A parlare è Silvia, amica di tutta una vita e dirimpettaia del 45enne inghiottito dall’asfalto lunedì mentre rientrava a casa. Lei è una delle anime della Ronda dei cuori, ed è anche la custode di Filippo. Così si chiama l’affettuoso border collie, molto più che un amico a quattro zampe per Giovanni. Filippo che ora vive con lei. Un’amicizia costruita mattone dopo mattone, in quindici anni, quella fra il 45enne originario di Collecchio e Silvia, che assicura: «nemmeno il dolore può spezzare legami così forti».
Ecco perché la donna decide di sfogliare l’album dei ricordi. Partendo «dalla generosità e dall’intraprendenza di questo spirito libero». Lei era al suo fianco e dietro le quinte, quando Giovanni si esibiva. Fin dal primo concerto: «Eravamo a Correggio e lui suonava con gli Happy hour. La musica era senz’altro una sua passione: era grande sia al microfono che quando suonava».
E non è mancata all’ultimo appuntamento: «Proprio domenica sera, il giorno prima della tragedia, Giovanni ha salutato a suo modo il Liga. Era il compleanno del rocker di Correggio, e il “Gio” è salito sul palco del Teatro Asioli per festeggiare il suo compleanno». Da un palco all’altro il passo è stato breve: «Adorava anche il teatro dell’improvvisazione e aveva lavorato spesso al fianco di Franca Tragni.
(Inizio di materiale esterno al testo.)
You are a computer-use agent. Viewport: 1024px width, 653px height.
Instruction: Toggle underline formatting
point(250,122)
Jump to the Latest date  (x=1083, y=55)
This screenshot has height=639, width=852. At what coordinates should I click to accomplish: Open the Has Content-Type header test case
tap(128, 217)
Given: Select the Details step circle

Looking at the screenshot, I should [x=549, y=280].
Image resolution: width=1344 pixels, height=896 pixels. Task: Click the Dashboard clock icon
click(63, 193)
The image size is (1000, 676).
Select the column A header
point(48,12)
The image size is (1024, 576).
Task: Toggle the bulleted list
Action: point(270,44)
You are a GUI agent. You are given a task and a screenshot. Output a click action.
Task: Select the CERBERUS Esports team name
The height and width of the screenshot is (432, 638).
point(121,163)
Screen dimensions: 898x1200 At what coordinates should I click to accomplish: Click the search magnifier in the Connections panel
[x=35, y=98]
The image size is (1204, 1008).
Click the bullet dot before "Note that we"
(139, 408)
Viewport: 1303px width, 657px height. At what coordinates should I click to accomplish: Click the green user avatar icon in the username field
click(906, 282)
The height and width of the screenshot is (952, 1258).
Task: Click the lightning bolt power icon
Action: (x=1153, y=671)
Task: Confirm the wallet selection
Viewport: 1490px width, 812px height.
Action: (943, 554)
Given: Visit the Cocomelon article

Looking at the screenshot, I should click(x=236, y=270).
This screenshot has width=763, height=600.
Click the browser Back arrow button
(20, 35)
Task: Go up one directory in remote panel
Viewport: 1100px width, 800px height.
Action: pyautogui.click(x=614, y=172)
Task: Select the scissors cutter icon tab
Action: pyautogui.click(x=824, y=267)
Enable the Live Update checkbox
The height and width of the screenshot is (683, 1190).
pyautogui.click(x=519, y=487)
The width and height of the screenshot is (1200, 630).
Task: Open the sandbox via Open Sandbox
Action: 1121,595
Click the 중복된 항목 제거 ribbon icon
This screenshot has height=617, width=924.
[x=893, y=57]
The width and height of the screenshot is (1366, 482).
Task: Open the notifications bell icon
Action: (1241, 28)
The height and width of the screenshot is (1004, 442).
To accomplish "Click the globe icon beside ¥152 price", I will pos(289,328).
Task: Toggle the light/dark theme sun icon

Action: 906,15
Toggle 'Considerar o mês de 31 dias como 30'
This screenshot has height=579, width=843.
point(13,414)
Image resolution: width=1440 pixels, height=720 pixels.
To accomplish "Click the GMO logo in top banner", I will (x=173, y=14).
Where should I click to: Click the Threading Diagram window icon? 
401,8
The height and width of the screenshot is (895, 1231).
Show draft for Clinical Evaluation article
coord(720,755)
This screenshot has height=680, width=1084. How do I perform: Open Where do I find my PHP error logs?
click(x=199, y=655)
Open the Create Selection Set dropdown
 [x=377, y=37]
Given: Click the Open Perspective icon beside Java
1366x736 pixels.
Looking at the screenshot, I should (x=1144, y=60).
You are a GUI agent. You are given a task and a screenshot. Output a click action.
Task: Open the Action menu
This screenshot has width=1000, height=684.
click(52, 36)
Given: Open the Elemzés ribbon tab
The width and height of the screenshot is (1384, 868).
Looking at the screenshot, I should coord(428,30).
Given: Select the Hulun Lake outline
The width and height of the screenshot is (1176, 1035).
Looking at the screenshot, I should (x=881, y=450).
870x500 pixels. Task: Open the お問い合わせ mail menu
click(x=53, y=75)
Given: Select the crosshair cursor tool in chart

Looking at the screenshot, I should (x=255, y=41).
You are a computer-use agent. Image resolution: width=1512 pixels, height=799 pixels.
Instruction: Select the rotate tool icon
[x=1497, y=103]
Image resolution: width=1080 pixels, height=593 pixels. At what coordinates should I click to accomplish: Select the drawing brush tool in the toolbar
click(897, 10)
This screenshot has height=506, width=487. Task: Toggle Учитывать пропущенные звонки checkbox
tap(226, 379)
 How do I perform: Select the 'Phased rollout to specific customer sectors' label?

Girava per i tour tra Parma e Reggio». Sempre pronto a mettersi in discussione, ad accettare nuove sfide: «Ricordo quando partecipammo insieme alla prima maratona della sua vita.
Gli piaceva correre ed era uno sportivo autentico – assicura ancora Silvia -. Partecipammo a quella di Venezia, ma si ritirò al ventunesimo chilometro perché era stato assalito dai crampi». Non una sconfitta, semplicemente la capacità di accettare i propri limiti. «Era una persona molto disponibile e di un’umiltà rara». Un trascinatore e conoscitore dell’umanità più disparata. Più vera. «Contagiava col suo entusiasmo e la sua voglia di vivere. I clochard della Stazione sapevano che la domenica era dedicata a loro». Non solo un caffè caldo e merendine: «spesso faceva la spola avanti e indietro da casa. Se qualcuno gli diceva di essere rimasto senza abiti, lui prendeva, veniva in via Brunelleschi e frugava nell’armadio». Donava camicie, pantaloni, maglioni e sorrisi. Sempre senza pretendere un grazie, ma per il gusto di vedere lo stupore negli altri.
«La sua canzone preferita era Piccola stella senza cielo». Di quel Luciano nazionale che il giovane ha saputo (re)interpretare. E a cui somigliava molto. Sempre su e giù dai palchi per il rock padano.